• **RECORD LIST**
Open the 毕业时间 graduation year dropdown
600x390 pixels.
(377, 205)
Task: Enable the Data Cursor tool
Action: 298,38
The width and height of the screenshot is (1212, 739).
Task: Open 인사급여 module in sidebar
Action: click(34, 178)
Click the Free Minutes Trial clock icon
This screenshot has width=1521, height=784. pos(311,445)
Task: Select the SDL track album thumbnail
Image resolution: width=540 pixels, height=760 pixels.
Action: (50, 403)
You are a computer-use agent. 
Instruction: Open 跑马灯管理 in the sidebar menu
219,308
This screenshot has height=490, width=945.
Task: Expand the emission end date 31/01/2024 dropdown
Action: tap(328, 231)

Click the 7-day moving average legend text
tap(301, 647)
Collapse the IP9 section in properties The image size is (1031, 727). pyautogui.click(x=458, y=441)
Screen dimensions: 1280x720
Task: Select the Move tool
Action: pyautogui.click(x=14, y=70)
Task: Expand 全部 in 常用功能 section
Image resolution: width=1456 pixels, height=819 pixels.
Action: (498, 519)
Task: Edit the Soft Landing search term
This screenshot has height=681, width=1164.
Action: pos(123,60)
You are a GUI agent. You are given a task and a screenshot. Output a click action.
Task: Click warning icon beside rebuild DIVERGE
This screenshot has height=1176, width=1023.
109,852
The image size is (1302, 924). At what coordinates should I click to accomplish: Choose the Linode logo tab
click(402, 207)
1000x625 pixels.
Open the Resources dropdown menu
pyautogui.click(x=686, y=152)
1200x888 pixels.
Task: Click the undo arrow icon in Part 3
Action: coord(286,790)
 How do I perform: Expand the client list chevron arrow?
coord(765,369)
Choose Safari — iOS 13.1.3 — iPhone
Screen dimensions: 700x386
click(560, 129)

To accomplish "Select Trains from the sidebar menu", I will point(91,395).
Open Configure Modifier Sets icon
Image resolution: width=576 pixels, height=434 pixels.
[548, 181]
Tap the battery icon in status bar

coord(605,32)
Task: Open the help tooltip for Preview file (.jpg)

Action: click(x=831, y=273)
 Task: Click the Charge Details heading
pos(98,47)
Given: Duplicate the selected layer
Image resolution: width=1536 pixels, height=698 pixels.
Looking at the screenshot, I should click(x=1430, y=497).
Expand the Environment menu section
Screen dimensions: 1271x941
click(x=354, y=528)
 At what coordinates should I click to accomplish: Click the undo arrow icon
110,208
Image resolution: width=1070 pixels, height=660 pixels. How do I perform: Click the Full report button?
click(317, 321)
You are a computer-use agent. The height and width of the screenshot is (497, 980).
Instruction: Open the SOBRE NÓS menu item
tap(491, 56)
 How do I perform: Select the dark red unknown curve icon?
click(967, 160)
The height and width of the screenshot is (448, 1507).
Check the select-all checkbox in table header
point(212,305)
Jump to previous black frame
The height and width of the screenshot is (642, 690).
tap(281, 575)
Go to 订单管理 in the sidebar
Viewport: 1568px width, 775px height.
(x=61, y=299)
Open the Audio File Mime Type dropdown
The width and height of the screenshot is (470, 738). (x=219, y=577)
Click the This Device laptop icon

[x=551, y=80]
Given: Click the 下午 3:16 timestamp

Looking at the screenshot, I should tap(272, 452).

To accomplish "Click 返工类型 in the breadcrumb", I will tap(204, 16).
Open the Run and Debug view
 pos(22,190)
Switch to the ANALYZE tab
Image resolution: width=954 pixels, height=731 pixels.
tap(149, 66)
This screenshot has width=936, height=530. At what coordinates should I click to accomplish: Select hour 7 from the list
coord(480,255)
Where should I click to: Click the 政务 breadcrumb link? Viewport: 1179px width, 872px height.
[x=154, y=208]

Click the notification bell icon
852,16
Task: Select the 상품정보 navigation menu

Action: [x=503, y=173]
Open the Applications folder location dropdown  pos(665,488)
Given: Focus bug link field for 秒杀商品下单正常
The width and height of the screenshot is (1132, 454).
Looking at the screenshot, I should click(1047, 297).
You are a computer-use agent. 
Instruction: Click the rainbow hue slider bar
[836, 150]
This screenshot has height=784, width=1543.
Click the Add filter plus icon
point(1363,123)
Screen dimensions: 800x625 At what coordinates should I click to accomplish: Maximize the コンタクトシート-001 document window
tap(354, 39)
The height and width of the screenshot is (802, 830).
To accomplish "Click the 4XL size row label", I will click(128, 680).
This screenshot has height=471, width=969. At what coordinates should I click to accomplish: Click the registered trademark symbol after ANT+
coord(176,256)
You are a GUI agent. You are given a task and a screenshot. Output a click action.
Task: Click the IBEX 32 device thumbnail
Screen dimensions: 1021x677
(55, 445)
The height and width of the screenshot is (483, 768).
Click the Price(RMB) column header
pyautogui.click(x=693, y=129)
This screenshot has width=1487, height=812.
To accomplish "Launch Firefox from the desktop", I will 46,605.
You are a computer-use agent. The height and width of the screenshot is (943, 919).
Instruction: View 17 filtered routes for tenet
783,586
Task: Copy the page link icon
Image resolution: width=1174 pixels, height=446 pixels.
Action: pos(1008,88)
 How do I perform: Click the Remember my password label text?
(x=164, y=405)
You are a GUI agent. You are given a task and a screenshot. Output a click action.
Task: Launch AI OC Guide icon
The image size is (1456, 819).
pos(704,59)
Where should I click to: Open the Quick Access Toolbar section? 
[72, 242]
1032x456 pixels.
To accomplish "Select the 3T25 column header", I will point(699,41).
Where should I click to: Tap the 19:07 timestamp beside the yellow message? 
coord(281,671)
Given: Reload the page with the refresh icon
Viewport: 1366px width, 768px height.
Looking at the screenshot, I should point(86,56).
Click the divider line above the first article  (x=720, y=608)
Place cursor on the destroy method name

• **REQUIREMENTS**
Render the lines from the one containing "At what coordinates should I click to accomplish: Click the undo" through the one containing "click(967, 160)" as a Markdown table with the columns Row and Line, leaving out any blank lines.

• **EXERCISE ANSWER**
| Row | Line |
|---|---|
| 1 |  At what coordinates should I click to accomplish: Click the undo arrow icon |
| 2 | 110,208 |
| 3 | Image resolution: width=1070 pixels, height=660 pixels. How do I perform: Click the Full report button? |
| 4 | click(317, 321) |
| 5 | You are a computer-use agent. The height and width of the screenshot is (497, 980). |
| 6 | Instruction: Open the SOBRE NÓS menu item |
| 7 | tap(491, 56) |
| 8 |  How do I perform: Select the dark red unknown curve icon? |
| 9 | click(967, 160) |